Up until this point, Eugene had had the opportunity to become acquainted with the mystery of God. For the moment, he had to integrate his interior life with his daily social life. He arrived at Palermo. Until now, he had been obliged to live: “without having occasion to meet even one child or having learned any amusement, even the most unworldly”  [13]. Without exaggerating, we can consider his stay in Palermo as providential. If we take seriously Eugene’s admission that “from twelve to sixteen years of age the separation from the female sex had an air of the anti-social” [14], with the result that he would not “shake hands with ladies, except for those advanced in years” [15], we must acknowledge that his stay in Palermo contributed an essential element to his human development. Eugene was not alone in this journey. God, “who always watched over him from his tender years, now opened to him the doors of the Cannizzaro family. The Duke and the Duchess both became very fond of him. [16]” It was especially his encounter with the Duchess of Cannizzaro that was providential. A woman in her forties, happily married with three children, this lady considered Eugene one of her own “sons” and he called her his “second mother.” He “loved her” and had a “tender affection” for her[17]. He learned to express his feelings through small outward signs, for example, having the thoughtfulness of presenting her “a bouquet” [18].

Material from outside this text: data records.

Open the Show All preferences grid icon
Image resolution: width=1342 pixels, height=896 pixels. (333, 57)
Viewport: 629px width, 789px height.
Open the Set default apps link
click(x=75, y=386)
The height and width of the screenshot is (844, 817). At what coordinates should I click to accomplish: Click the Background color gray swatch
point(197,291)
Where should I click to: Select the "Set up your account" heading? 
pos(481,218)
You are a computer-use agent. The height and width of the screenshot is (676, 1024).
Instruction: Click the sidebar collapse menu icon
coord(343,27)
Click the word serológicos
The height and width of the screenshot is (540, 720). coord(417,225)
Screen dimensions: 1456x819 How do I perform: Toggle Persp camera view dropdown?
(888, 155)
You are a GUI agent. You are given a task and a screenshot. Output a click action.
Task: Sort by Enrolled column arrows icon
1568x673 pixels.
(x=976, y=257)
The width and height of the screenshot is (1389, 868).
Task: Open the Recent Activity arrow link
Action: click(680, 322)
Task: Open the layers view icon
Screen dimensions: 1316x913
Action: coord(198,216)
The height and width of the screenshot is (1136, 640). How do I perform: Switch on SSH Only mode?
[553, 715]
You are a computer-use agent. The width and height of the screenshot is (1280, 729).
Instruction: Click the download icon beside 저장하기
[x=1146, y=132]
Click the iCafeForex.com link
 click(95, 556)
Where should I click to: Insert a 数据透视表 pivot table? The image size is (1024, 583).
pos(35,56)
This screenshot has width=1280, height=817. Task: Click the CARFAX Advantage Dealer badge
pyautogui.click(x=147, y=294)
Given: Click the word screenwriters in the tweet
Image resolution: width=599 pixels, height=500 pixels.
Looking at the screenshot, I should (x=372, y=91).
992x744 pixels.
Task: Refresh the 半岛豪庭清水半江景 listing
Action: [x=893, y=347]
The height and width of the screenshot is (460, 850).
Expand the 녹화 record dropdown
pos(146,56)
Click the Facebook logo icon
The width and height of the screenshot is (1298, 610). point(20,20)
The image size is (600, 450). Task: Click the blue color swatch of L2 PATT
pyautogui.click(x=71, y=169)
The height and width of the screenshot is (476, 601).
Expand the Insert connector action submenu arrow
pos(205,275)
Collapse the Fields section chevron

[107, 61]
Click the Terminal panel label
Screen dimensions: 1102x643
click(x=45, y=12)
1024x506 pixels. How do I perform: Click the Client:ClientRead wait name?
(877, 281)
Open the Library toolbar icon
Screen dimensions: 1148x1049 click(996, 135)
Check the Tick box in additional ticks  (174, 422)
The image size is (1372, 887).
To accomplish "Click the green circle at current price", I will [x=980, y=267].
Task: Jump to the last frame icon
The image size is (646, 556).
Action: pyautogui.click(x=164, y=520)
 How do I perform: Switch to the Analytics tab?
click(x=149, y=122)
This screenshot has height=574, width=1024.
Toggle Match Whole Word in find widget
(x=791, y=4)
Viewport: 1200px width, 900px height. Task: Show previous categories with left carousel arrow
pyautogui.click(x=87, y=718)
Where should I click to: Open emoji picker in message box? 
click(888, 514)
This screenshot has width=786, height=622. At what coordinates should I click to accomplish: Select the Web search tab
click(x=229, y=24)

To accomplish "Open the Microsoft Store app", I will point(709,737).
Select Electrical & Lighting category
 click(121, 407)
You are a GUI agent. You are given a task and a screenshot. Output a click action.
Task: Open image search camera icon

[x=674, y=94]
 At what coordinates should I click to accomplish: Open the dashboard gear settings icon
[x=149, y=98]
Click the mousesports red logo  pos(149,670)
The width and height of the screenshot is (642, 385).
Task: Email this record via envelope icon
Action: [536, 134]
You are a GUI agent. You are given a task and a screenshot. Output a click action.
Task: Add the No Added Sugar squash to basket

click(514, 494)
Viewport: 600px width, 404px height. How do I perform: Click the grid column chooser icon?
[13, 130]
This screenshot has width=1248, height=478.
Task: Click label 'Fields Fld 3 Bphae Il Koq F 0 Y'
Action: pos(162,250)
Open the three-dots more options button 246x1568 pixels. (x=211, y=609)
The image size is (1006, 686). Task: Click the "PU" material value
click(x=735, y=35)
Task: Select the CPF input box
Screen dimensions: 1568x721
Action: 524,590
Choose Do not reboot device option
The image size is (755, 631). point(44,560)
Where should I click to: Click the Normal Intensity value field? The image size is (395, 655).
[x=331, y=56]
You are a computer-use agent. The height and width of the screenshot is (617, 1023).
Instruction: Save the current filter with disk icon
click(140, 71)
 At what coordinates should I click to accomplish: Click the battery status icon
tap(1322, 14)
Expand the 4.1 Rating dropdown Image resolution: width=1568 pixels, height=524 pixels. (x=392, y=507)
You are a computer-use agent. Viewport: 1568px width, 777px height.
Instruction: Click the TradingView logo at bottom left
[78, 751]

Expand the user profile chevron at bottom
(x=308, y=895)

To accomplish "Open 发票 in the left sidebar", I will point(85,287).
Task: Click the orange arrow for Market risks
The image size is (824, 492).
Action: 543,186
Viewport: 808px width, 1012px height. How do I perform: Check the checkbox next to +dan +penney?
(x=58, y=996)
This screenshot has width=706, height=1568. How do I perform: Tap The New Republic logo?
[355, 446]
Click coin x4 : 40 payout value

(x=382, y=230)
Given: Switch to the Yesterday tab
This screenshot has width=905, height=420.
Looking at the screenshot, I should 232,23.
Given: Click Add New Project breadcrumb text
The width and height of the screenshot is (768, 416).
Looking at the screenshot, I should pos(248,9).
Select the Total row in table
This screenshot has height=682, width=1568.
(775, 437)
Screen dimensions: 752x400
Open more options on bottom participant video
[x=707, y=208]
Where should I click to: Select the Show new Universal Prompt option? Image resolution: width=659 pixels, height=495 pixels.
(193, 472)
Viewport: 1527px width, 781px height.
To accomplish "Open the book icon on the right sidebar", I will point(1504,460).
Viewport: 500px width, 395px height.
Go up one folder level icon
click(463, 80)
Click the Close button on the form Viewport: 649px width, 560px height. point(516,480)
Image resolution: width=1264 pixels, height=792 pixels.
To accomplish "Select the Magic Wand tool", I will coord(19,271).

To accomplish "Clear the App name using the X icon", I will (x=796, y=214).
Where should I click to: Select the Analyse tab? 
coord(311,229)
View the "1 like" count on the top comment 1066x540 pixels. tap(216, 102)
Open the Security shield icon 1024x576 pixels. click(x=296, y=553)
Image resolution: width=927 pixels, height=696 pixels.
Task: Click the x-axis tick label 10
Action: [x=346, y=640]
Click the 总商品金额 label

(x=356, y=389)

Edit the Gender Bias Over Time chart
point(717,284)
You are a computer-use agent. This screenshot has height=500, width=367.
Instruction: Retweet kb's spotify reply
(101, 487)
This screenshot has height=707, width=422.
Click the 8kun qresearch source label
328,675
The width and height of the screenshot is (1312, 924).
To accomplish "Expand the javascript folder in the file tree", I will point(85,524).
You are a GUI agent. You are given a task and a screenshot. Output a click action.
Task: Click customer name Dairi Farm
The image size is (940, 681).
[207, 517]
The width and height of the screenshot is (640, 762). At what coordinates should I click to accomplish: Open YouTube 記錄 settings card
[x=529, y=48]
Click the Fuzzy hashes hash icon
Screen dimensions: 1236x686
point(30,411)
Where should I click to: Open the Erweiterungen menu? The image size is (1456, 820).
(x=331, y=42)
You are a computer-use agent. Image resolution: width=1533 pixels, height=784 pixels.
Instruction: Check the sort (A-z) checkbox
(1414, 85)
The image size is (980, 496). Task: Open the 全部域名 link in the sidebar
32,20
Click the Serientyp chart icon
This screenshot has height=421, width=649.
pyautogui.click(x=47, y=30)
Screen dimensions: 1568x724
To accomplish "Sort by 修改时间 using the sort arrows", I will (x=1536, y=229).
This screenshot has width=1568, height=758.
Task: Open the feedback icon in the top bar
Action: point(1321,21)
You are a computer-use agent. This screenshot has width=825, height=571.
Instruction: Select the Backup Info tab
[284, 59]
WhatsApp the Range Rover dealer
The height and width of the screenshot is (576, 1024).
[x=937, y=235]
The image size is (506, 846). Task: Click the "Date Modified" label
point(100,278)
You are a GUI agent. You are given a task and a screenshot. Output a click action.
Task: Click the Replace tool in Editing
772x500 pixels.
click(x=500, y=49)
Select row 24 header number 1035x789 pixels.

On her part, the Duchess of Cannizzaro felt she had a responsibility to contribute to Eugene’s spiritual formation and human development. She brought him to the theater and on walks. Some nights, she read with him, for example, “the tragedies of Racine” [19]. At the same time, she “often” shared her faith with Eugene and offered him advice [20]. Eugene’s father characterized the Duchess as: “a mother to the poor and afflicted” who “without keeping anything back for herself”, gave “immense amounts to charity”. Eugene became “the confidante of all her plans, the co-worker and distributor of all her good works” [21]. He also took part in the social scene. The Duchess presented him to her sister, the Princess of Ventimiglia. Her daughter, “angelic in beauty”, counted him “among her dearest friends” and he “loved [her] as tenderly as if I were her brother” [22]. However, Eugene did not carry on like an empty-headed fool. According to what he tells us, he constantly felt “a kind of abhorrence for any kind of dissipation” and he “deplored it with disgust in others”. His aspirations were directed to “a totally different kind of joy” [23]. Upon leaving Palermo, Eugene seemed to have retained the lesson he learned. He showed himself a mature person, open to God and open to the world as well. He viewed man as “the finest of the Creator’s works” [24]. He was not ashamed to cry [25], nor to love tenderly [26], nor to show weakness, of having a hand that “trembles a little” [27]. He could laugh at himself [28]. He had “a deep love of music” and was enchanted “with the superb pieces by Paisiello, Cimarosa, Guglielmi, etc” [29]. He took an interest in books on history and literature, but also had knowledge of “Les entretiens avec Jésus Christ dans le très saint sacrement de l’autel”[30]and needed “a prayer book that belonged to his mother” [31].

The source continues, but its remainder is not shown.